- [YOUR ASSIGNMENT] Copy out each line of the material that includes the word "computer".

"""

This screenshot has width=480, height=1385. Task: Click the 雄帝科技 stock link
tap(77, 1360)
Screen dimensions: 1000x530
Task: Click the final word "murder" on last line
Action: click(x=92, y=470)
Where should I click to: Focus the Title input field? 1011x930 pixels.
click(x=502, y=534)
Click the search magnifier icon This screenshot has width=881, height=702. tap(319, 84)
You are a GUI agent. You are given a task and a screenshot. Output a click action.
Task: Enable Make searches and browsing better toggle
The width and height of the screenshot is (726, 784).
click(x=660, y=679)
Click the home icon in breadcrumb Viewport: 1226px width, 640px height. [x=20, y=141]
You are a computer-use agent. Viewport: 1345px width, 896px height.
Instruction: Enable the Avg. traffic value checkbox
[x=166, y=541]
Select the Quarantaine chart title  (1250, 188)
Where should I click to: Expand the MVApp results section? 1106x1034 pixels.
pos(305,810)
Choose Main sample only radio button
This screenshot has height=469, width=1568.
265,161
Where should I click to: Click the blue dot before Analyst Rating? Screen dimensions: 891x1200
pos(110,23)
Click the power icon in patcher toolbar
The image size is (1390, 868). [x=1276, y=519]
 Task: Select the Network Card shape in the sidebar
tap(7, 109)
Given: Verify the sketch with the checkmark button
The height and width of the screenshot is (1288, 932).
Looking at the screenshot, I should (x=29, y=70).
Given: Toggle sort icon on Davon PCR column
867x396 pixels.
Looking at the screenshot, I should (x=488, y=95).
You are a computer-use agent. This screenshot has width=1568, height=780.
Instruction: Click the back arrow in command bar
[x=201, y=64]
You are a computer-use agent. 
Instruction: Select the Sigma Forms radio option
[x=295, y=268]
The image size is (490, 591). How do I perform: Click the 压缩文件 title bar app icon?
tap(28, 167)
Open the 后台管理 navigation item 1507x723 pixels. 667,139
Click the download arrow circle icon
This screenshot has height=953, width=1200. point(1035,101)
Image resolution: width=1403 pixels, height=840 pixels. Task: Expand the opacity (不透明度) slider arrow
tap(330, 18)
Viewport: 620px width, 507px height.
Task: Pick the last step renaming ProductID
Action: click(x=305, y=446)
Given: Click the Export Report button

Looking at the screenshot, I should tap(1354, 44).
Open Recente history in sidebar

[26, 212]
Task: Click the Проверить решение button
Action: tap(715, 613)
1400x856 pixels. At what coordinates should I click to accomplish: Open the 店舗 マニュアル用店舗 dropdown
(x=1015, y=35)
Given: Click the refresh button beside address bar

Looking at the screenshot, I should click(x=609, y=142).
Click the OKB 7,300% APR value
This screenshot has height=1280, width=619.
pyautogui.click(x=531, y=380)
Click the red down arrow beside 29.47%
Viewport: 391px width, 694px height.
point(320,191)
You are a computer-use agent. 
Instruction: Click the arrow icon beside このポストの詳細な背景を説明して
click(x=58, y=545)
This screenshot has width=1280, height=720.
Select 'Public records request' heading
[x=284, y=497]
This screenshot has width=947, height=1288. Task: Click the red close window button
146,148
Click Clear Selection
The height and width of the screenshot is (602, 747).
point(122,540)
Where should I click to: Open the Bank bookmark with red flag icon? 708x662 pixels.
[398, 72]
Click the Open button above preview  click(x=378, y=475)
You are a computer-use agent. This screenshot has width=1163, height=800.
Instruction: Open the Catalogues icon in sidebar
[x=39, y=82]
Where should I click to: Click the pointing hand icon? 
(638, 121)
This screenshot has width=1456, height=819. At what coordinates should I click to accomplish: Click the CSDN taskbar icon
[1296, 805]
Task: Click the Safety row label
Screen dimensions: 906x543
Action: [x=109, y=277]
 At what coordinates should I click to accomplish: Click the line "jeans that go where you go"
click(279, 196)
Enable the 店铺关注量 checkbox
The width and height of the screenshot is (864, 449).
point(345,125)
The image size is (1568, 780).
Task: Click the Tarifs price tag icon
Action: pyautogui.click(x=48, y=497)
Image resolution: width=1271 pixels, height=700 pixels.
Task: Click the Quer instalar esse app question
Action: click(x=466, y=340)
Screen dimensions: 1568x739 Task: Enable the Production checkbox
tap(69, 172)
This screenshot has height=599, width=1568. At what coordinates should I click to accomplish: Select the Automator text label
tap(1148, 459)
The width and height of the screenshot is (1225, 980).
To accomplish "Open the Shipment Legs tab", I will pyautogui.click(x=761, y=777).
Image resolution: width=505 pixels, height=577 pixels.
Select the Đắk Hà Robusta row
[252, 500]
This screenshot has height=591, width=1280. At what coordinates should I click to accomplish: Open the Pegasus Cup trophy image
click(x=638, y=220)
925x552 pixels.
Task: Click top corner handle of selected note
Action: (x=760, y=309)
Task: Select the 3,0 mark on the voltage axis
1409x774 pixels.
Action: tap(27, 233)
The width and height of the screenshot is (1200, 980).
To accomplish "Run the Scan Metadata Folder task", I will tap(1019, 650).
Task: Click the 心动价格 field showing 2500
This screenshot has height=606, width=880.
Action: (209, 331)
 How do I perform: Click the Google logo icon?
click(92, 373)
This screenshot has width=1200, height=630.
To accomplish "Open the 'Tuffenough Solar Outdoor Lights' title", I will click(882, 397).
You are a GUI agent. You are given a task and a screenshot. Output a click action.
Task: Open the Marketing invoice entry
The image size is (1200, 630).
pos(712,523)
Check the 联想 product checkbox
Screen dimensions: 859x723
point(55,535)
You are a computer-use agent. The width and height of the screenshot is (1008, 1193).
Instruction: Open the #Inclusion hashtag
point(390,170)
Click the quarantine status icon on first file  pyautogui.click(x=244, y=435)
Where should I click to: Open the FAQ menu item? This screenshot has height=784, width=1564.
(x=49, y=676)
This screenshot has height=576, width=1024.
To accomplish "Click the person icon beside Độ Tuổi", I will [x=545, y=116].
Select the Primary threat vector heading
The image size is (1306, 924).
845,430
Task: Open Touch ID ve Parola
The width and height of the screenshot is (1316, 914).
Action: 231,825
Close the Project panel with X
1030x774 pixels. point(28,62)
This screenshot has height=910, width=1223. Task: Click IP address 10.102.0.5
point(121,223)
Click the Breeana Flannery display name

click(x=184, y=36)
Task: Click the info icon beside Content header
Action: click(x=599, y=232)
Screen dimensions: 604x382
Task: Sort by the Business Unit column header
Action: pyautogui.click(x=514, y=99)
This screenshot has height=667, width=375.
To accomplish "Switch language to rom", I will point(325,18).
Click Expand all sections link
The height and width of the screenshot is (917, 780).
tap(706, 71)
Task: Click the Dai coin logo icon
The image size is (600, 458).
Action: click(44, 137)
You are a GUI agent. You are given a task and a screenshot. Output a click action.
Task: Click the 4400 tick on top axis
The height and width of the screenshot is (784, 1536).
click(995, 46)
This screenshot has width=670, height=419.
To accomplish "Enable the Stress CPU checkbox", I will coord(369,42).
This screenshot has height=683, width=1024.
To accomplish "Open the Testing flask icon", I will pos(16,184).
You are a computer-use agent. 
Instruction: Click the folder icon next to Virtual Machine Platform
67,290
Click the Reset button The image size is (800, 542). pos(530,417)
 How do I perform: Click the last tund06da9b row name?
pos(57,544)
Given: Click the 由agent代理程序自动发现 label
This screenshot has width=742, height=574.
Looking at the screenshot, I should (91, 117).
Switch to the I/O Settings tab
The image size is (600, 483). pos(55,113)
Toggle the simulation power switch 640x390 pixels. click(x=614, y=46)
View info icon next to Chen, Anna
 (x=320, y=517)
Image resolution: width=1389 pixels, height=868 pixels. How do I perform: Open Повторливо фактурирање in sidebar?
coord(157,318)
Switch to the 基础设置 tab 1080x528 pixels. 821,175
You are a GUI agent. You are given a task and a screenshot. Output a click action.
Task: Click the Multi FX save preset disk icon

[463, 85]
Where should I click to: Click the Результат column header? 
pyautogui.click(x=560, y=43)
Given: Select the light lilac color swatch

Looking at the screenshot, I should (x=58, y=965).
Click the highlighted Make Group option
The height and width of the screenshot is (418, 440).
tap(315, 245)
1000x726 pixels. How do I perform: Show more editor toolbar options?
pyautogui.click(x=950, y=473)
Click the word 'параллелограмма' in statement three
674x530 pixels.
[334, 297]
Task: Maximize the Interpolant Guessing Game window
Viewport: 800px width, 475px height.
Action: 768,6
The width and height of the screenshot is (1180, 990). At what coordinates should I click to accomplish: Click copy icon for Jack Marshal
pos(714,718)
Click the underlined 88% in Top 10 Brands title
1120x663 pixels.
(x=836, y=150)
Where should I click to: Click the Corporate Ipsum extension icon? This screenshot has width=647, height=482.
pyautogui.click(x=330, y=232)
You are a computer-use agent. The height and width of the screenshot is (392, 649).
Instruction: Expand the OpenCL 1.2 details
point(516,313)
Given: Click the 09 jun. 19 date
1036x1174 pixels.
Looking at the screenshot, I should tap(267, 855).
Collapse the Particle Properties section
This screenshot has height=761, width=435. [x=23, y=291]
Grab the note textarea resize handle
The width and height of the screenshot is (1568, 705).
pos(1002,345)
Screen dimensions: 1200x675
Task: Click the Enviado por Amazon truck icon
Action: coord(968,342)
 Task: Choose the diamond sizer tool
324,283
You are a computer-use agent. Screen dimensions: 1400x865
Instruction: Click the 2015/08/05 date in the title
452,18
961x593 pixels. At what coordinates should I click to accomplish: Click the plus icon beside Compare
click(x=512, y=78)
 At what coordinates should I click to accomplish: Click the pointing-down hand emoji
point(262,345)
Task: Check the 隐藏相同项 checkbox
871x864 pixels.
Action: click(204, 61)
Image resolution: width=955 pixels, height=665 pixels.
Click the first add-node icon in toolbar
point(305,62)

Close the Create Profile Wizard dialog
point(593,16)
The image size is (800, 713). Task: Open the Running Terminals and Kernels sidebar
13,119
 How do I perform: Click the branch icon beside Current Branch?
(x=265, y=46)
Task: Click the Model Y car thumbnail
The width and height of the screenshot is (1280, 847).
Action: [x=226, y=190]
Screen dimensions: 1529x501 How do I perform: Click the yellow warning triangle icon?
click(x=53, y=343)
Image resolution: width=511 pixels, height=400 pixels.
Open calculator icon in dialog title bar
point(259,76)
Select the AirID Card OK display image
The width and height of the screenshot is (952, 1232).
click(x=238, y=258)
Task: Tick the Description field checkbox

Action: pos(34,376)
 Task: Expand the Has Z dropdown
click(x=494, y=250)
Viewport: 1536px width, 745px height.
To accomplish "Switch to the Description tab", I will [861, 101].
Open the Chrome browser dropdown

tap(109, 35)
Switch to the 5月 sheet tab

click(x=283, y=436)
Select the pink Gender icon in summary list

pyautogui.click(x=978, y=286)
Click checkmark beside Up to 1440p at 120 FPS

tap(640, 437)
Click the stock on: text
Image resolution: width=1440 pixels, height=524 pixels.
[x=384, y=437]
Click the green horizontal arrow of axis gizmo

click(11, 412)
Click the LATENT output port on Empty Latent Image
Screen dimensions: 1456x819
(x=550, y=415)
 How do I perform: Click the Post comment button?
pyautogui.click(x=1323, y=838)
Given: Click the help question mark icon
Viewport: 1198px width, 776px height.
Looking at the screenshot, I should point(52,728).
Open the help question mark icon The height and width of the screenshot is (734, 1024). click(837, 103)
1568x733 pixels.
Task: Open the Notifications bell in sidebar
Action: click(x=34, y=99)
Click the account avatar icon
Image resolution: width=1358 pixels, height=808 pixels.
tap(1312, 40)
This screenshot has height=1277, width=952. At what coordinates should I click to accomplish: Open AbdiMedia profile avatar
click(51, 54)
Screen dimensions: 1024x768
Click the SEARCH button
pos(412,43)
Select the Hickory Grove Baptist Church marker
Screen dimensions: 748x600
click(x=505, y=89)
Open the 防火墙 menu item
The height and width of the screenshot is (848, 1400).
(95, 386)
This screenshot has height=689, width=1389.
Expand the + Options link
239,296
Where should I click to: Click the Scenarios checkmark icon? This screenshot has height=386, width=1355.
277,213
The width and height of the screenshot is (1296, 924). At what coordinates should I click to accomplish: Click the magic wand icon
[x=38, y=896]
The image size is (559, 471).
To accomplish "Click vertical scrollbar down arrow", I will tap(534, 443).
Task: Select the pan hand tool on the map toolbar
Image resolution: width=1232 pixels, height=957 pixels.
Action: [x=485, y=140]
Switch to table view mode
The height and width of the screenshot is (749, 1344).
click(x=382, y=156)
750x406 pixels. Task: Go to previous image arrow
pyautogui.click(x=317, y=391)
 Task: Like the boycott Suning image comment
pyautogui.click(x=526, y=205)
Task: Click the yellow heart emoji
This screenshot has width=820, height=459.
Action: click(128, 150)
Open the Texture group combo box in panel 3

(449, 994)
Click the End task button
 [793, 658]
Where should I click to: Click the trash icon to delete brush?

"""

- [EXERCISE RESULT]
You are a computer-use agent. Viewport: 1345px width, 896px height.
You are a computer-use agent. This screenshot has width=1568, height=780.
You are a computer-use agent. 
You are a computer-use agent. 
You are a computer-use agent. This screenshot has width=1163, height=800.
You are a computer-use agent. The width and height of the screenshot is (1008, 1193).
You are a computer-use agent. 
You are a computer-use agent. The height and width of the screenshot is (392, 649).
You are a computer-use agent. Screen dimensions: 1400x865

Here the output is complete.